• **Task to complete**
In the stretch from the line containing "Click the line" through the line containing "[x=142, y=489]", change "How do I perform" to "How can I do" and leave all else as is. Return only those lines.

● ● ● ● ●

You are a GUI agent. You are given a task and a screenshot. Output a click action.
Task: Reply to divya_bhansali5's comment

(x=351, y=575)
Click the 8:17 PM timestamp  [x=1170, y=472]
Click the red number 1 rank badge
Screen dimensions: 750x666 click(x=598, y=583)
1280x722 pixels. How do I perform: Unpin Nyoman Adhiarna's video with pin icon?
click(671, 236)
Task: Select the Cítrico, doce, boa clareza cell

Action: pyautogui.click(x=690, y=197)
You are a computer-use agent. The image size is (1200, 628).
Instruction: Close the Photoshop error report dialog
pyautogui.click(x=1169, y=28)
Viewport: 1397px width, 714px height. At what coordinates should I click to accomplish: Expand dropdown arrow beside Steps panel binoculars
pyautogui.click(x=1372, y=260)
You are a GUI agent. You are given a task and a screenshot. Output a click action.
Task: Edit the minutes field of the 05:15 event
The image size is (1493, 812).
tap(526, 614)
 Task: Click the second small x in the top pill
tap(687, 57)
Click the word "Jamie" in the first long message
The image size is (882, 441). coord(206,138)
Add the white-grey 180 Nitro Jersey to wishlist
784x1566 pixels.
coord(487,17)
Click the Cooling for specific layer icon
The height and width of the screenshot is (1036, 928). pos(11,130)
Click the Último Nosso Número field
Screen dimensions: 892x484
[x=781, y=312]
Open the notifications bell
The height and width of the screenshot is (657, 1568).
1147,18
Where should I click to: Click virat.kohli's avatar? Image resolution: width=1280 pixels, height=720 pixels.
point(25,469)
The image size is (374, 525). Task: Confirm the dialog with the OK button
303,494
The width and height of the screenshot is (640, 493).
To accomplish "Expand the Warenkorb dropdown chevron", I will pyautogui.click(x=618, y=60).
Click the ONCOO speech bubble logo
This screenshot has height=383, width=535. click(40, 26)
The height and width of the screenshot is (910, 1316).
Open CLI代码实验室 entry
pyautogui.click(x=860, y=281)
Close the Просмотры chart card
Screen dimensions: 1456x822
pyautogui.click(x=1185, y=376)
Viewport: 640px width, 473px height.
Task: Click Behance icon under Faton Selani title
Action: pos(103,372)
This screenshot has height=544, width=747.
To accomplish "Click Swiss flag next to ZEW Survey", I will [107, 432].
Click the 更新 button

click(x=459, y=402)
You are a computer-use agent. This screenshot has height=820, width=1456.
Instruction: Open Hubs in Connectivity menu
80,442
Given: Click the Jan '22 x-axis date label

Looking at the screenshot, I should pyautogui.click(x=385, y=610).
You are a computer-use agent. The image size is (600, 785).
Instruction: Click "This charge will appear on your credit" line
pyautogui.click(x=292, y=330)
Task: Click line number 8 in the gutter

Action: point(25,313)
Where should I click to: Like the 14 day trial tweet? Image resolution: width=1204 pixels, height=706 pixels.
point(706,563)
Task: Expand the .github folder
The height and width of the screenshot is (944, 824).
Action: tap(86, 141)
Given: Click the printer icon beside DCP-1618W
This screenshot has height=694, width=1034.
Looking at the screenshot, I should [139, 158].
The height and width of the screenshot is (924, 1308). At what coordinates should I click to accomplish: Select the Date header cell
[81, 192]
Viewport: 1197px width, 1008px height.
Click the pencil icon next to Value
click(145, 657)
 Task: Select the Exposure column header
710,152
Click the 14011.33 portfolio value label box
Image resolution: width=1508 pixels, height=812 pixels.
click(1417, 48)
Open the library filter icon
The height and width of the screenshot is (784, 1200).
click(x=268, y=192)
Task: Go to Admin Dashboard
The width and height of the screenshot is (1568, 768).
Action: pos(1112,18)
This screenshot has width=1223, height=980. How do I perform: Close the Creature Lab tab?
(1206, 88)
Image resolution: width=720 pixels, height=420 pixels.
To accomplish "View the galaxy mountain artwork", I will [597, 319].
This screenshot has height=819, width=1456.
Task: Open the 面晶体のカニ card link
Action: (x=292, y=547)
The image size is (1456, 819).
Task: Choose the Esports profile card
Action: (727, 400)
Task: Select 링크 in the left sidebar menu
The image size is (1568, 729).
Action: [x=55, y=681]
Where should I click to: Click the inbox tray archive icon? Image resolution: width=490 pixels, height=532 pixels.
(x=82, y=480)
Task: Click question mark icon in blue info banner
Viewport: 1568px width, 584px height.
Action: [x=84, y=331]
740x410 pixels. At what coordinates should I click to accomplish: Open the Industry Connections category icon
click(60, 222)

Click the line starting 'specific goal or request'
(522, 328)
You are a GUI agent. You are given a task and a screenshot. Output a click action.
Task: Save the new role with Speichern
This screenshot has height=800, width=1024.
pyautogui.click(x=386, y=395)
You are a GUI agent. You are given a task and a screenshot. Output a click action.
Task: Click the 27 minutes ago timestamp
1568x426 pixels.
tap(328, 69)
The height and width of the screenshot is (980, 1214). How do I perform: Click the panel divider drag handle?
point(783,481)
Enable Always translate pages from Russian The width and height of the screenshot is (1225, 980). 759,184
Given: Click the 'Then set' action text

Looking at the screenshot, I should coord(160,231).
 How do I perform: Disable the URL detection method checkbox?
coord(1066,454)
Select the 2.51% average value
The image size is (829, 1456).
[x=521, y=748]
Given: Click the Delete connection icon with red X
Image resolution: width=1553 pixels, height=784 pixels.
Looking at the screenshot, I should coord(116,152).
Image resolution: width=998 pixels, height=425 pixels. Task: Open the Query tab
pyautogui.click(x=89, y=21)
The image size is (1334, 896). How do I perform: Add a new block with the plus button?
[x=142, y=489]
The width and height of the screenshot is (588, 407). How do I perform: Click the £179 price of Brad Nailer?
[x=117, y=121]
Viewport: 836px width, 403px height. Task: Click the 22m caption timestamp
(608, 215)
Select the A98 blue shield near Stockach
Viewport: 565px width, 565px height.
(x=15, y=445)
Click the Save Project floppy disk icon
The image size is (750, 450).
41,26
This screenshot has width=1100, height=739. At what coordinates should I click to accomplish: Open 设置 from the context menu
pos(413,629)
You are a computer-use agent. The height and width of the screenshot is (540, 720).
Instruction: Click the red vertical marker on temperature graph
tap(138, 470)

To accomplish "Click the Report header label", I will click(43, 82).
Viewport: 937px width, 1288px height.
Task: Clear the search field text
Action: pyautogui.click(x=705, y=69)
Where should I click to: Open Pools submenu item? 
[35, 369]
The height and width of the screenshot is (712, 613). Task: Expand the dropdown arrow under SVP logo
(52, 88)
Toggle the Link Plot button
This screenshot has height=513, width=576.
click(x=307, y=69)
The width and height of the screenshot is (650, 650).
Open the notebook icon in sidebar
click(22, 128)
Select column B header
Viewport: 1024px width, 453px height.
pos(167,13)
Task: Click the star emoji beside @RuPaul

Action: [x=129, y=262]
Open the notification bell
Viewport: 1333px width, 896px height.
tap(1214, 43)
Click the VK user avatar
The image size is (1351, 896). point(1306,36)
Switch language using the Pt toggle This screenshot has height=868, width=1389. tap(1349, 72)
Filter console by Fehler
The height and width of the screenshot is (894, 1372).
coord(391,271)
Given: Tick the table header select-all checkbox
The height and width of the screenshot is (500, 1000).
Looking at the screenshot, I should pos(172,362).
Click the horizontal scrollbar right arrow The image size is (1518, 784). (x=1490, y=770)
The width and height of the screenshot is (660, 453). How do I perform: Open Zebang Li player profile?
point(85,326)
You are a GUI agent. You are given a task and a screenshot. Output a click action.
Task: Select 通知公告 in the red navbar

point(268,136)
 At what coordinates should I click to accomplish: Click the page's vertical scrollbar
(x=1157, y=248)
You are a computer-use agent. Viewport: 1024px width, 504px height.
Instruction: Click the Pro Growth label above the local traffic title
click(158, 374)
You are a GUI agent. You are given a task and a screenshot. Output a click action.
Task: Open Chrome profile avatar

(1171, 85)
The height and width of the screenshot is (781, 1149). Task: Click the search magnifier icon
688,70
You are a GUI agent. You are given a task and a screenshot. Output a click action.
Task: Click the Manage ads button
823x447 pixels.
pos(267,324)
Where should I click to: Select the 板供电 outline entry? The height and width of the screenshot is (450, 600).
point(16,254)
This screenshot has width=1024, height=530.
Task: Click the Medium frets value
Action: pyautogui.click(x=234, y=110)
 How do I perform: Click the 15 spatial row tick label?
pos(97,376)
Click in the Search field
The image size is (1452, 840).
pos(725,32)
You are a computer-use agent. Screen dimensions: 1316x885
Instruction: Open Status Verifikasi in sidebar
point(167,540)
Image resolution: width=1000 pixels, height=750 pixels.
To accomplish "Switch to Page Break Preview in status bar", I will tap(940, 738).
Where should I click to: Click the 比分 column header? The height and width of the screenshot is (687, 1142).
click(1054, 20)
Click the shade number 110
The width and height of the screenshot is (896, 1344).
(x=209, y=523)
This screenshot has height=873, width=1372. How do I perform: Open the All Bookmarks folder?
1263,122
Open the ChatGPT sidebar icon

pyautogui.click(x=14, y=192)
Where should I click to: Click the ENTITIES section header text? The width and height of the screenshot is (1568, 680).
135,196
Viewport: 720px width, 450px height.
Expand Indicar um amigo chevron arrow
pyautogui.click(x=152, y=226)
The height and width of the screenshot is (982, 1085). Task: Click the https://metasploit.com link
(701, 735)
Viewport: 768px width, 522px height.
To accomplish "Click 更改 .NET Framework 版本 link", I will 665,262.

● ● ● ● ●

• **Exercise solution**
Click the line starting 'specific goal or request'
(522, 328)
You are a GUI agent. You are given a task and a screenshot. Output a click action.
Task: Save the new role with Speichern
This screenshot has height=800, width=1024.
pyautogui.click(x=386, y=395)
You are a GUI agent. You are given a task and a screenshot. Output a click action.
Task: Click the 27 minutes ago timestamp
1568x426 pixels.
tap(328, 69)
The height and width of the screenshot is (980, 1214). How can I do: Click the panel divider drag handle?
point(783,481)
Enable Always translate pages from Russian The width and height of the screenshot is (1225, 980). 759,184
Given: Click the 'Then set' action text

Looking at the screenshot, I should coord(160,231).
 How can I do: Disable the URL detection method checkbox?
coord(1066,454)
Select the 2.51% average value
The image size is (829, 1456).
[x=521, y=748]
Given: Click the Delete connection icon with red X
Image resolution: width=1553 pixels, height=784 pixels.
Looking at the screenshot, I should coord(116,152).
Image resolution: width=998 pixels, height=425 pixels. Task: Open the Query tab
pyautogui.click(x=89, y=21)
The image size is (1334, 896). How can I do: Add a new block with the plus button?
[x=142, y=489]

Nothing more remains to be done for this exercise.